One group that was slow to adapt were seniors. Most seniors wanted no part of this personal computer thing. “I don’t need it, I don’t understand it, and I certainly don’t want any part of it!” shouted seniors from coast to coast.

Fast forward to early 2018. Most seniors carry mobile smartphones to communicate, read books on, surf, get an email, play games, and keep track of important calendar dates. I challenge you to go to a restaurant, airport terminal, doctors office and not find a senior that is staring down at that little glowing screen.
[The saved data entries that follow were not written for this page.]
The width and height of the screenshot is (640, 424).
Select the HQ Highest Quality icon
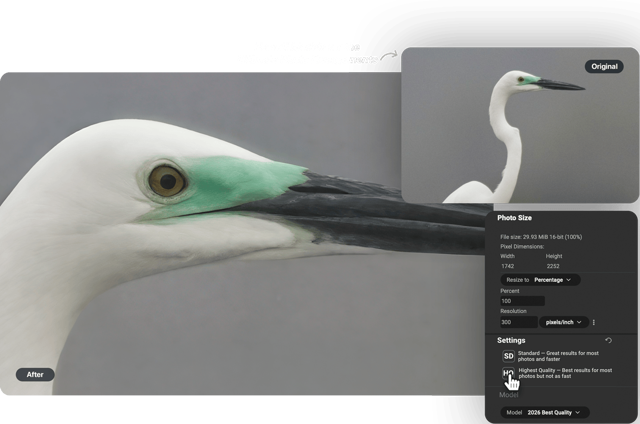(508, 374)
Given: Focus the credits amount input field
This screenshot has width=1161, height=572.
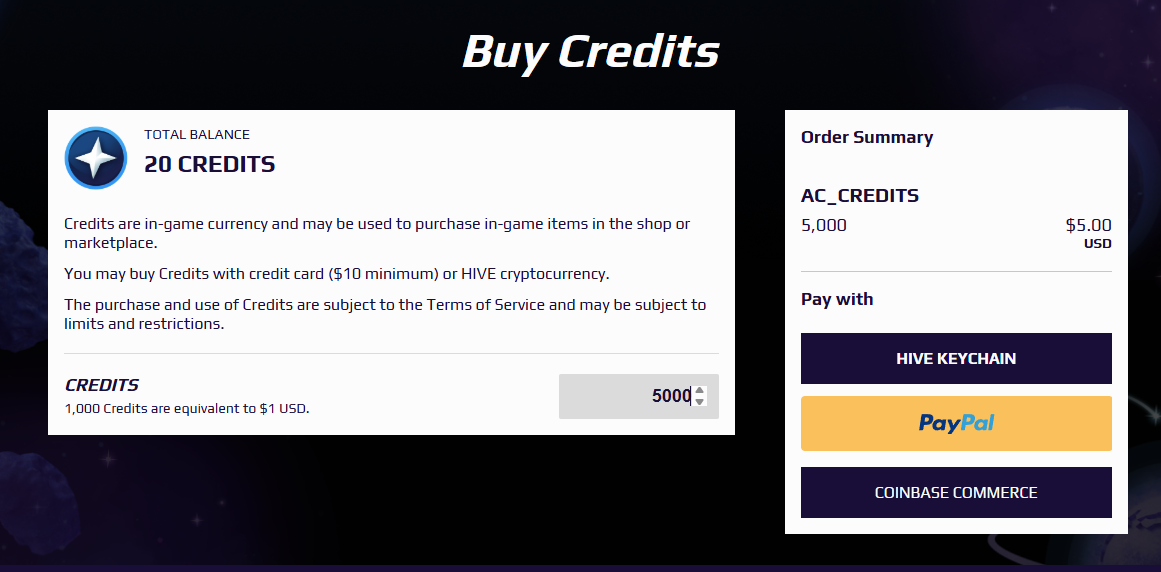Looking at the screenshot, I should point(638,396).
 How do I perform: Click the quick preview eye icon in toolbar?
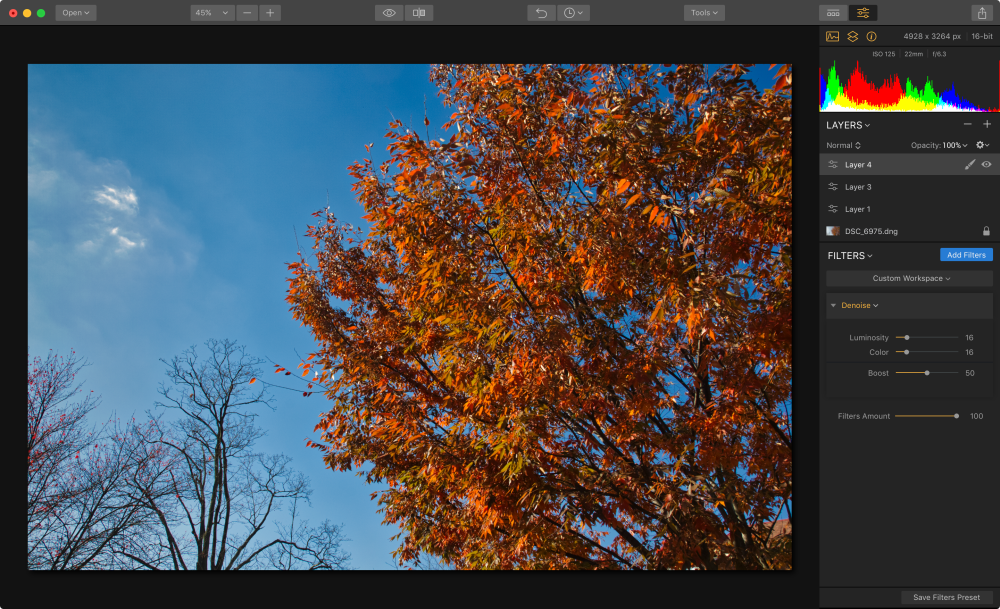click(389, 12)
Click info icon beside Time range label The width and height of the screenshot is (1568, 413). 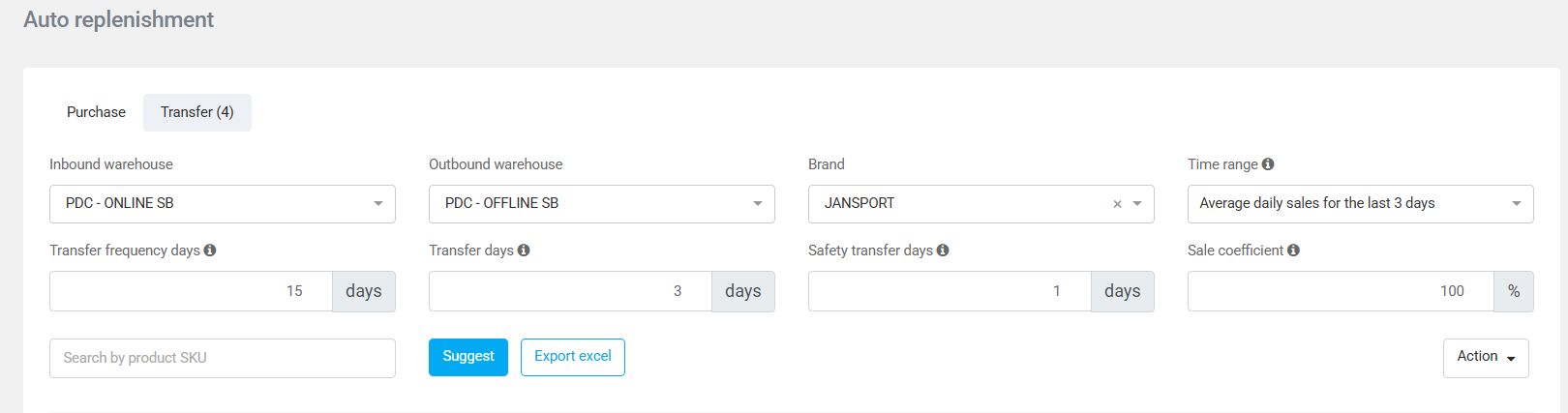[x=1268, y=164]
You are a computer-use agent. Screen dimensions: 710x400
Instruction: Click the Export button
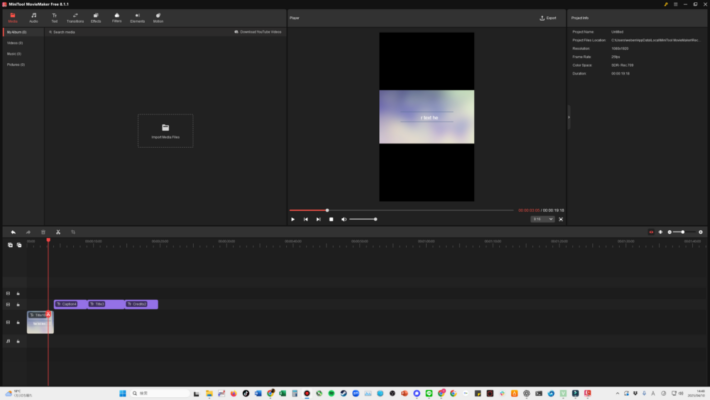(x=548, y=18)

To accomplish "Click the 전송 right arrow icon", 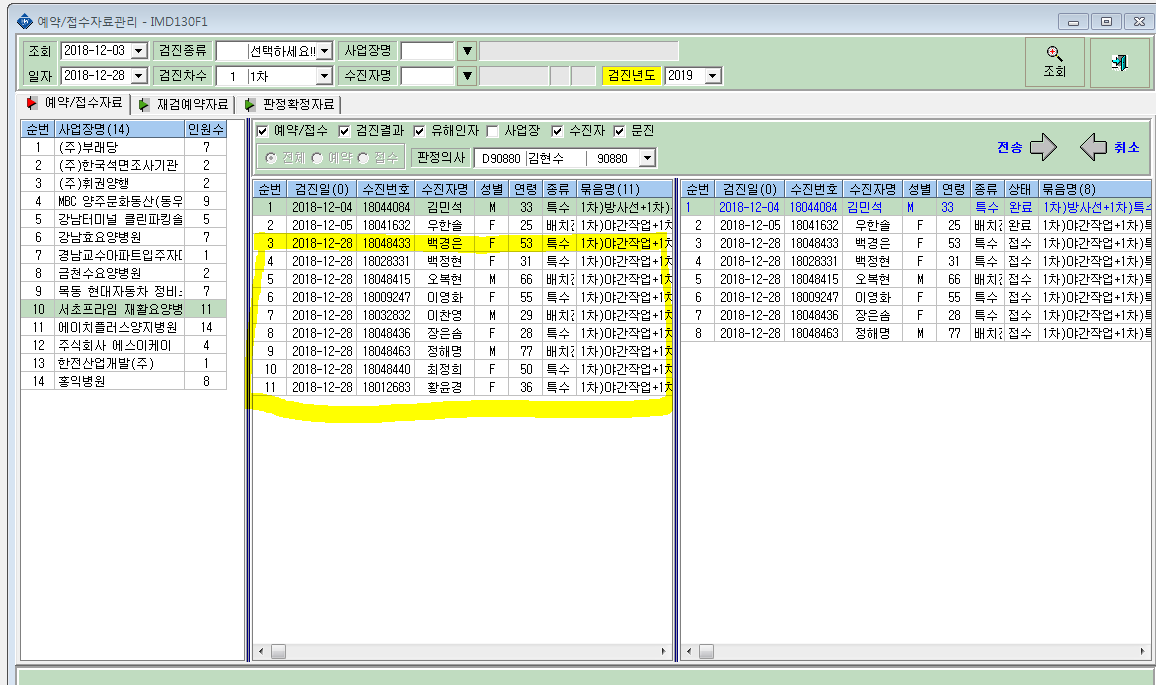I will (x=1043, y=147).
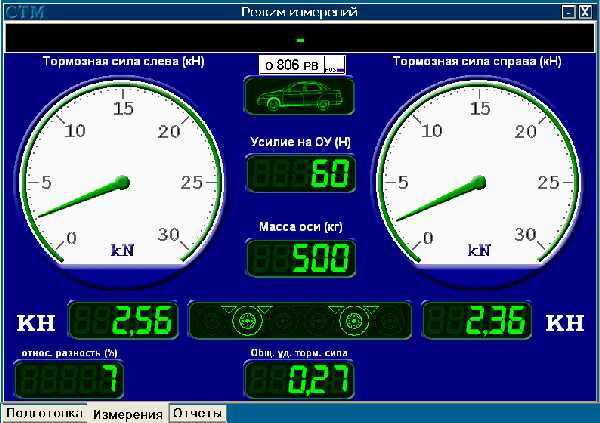
Task: Open the Измерения tab
Action: coord(128,414)
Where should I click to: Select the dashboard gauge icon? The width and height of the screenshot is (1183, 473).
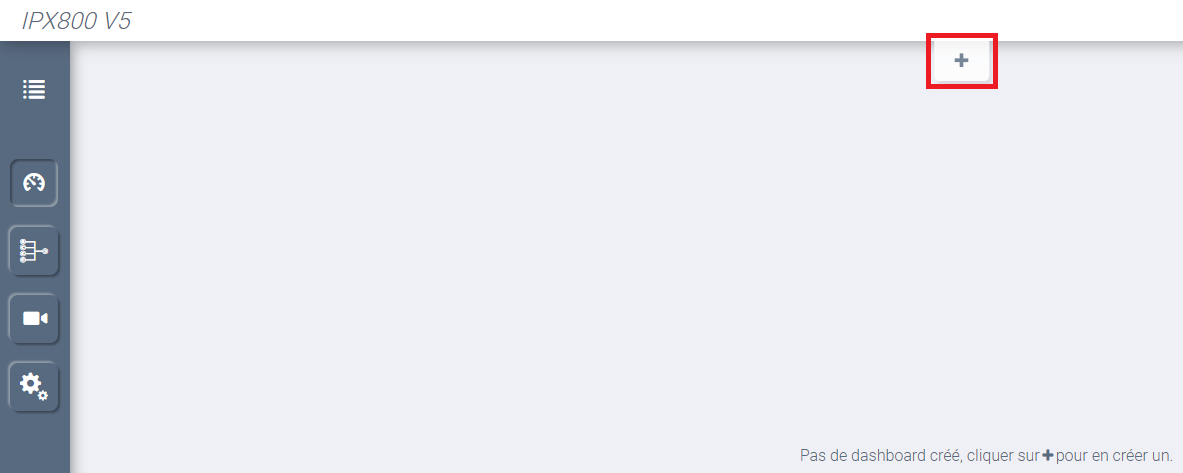[x=34, y=183]
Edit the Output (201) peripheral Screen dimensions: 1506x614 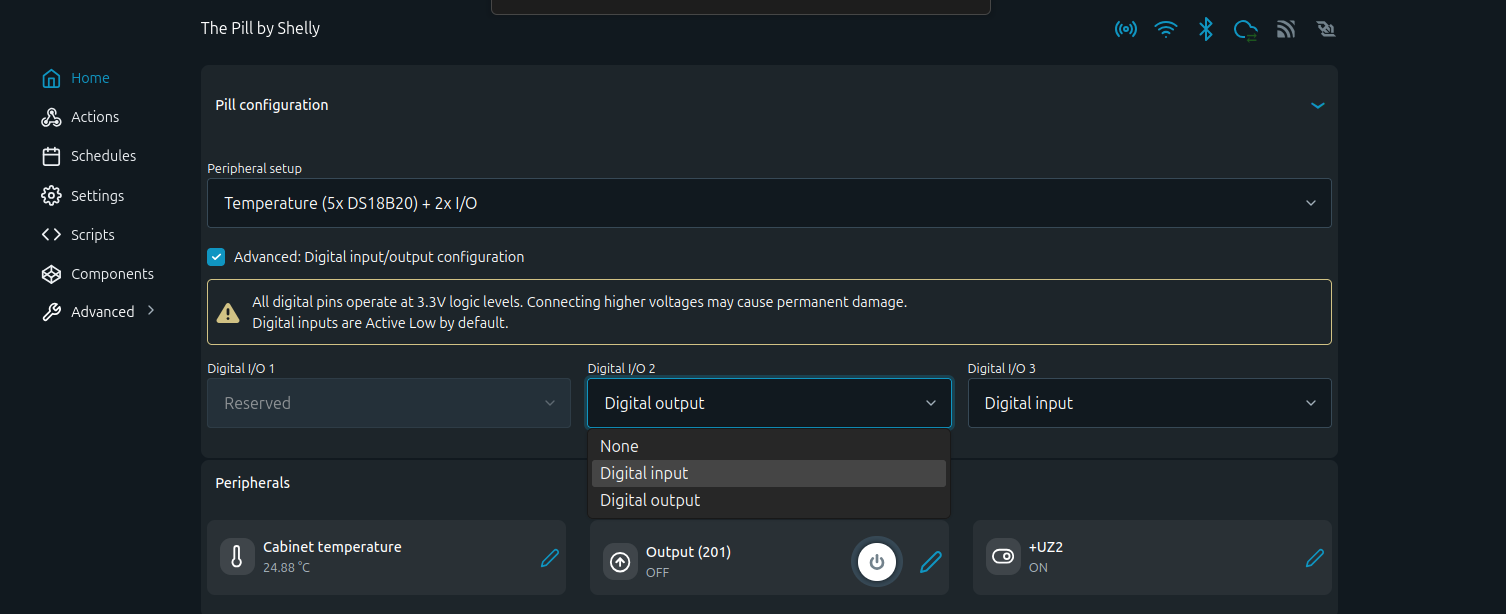[x=930, y=561]
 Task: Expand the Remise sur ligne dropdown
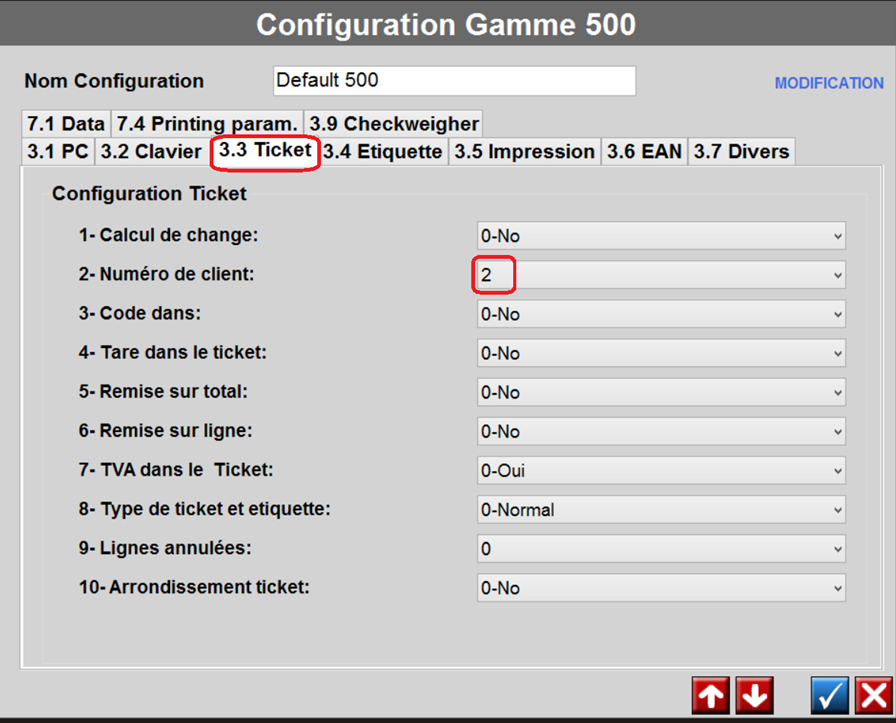(x=661, y=431)
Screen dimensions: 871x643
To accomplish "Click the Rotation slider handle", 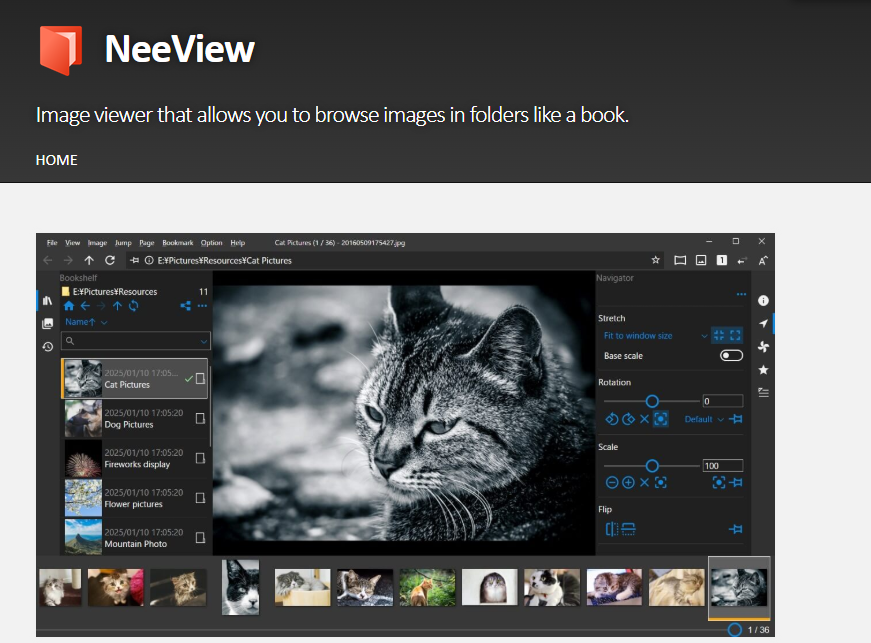I will coord(652,401).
What happened? Certainly making mobile smartphones that were easier to use, slimmer, faster, with bigger screens and lower prices helped increase the number of users. Lower rates for monthly service with vendors like Consumer Cellular, or pre-paid services.

Community education classes, computer classes at church and the library – all helped confidence. More than one teenager has set up and helped granny or memaw learn about mobile computing. Third-party books with detailed indexes and lots of visual instructions (OK, photos) has gone a long way to educate seniors.

Good job seniors – carry on!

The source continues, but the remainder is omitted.